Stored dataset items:
--*--
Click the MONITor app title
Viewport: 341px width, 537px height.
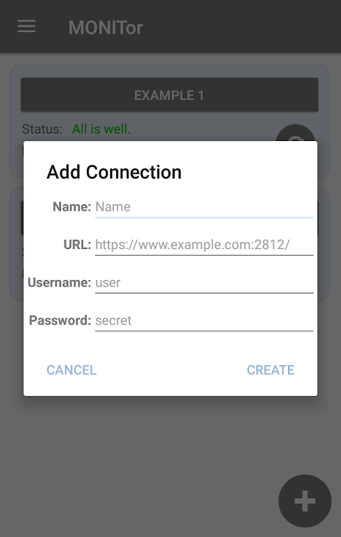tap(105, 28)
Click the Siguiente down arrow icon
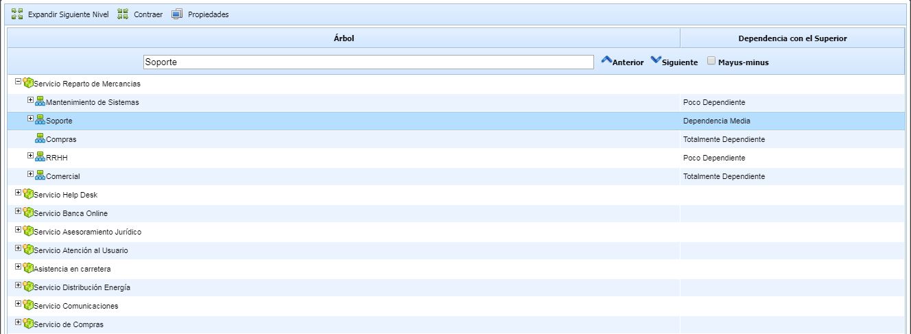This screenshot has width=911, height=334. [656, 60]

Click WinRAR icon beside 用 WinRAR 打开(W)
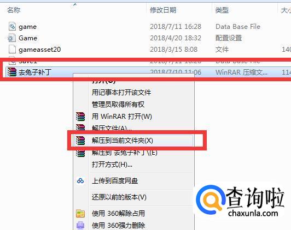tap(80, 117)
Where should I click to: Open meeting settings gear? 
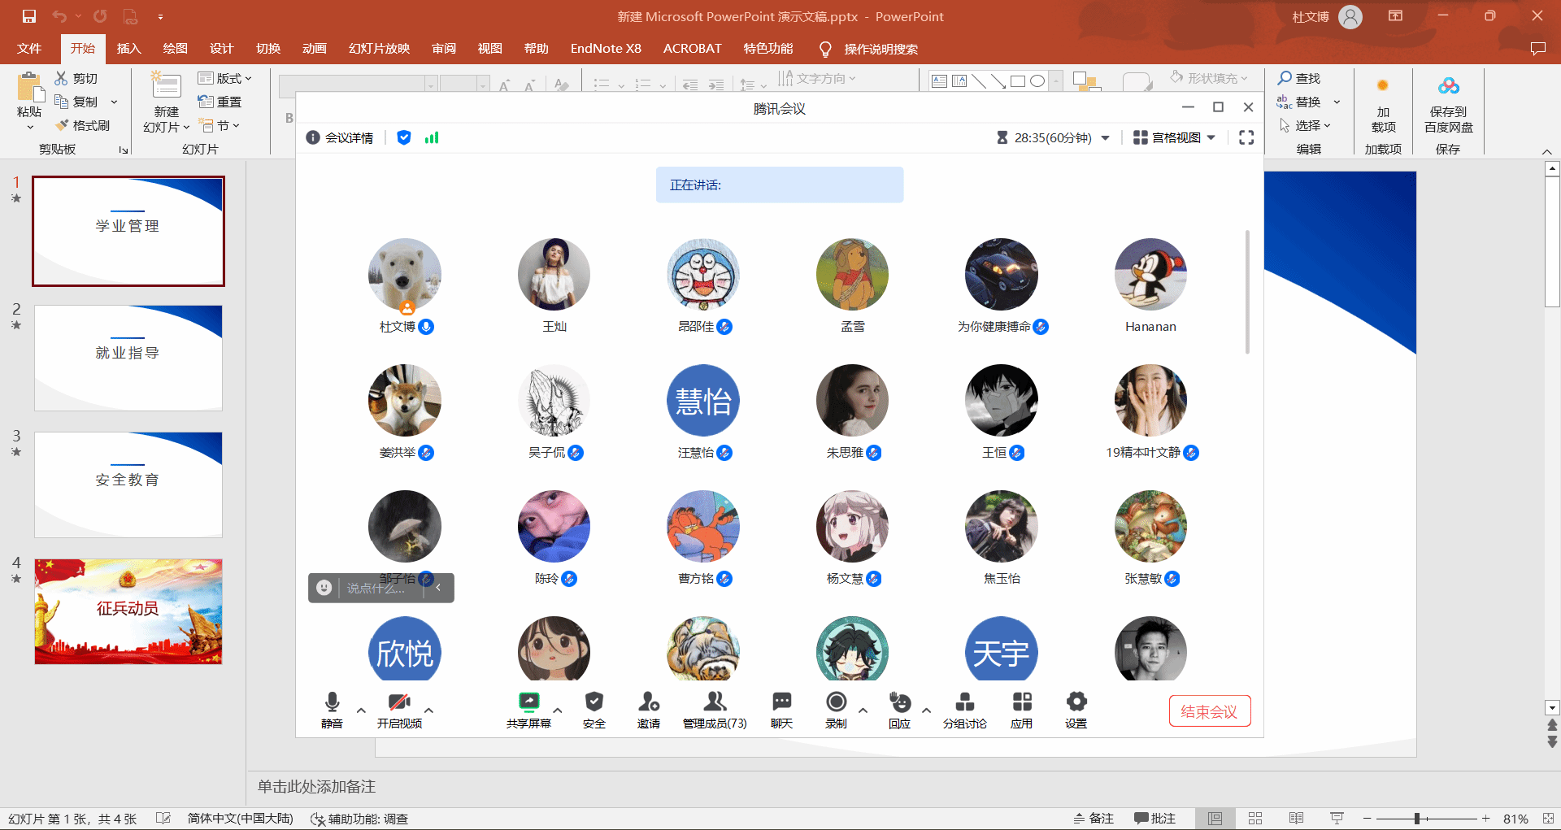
--*--
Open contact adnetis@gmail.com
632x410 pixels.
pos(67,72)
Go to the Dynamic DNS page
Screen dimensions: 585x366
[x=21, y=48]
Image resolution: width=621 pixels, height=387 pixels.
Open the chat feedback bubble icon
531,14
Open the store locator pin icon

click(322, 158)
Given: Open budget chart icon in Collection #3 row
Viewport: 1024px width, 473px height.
--*--
Exercise brief: Extract the part of the records that opens with the line containing "Viewport: 341px width, 537px height." and closes with the line containing "Where should I". Take only those lines, exactly, and no pictures.

Your response:
Viewport: 341px width, 537px height.
tap(105, 28)
Click the Siguiente down arrow icon
This screenshot has width=911, height=334. [656, 60]

Click WinRAR icon beside 用 WinRAR 打开(W)
tap(80, 117)
Where should I click to: Open meeting settings gear? 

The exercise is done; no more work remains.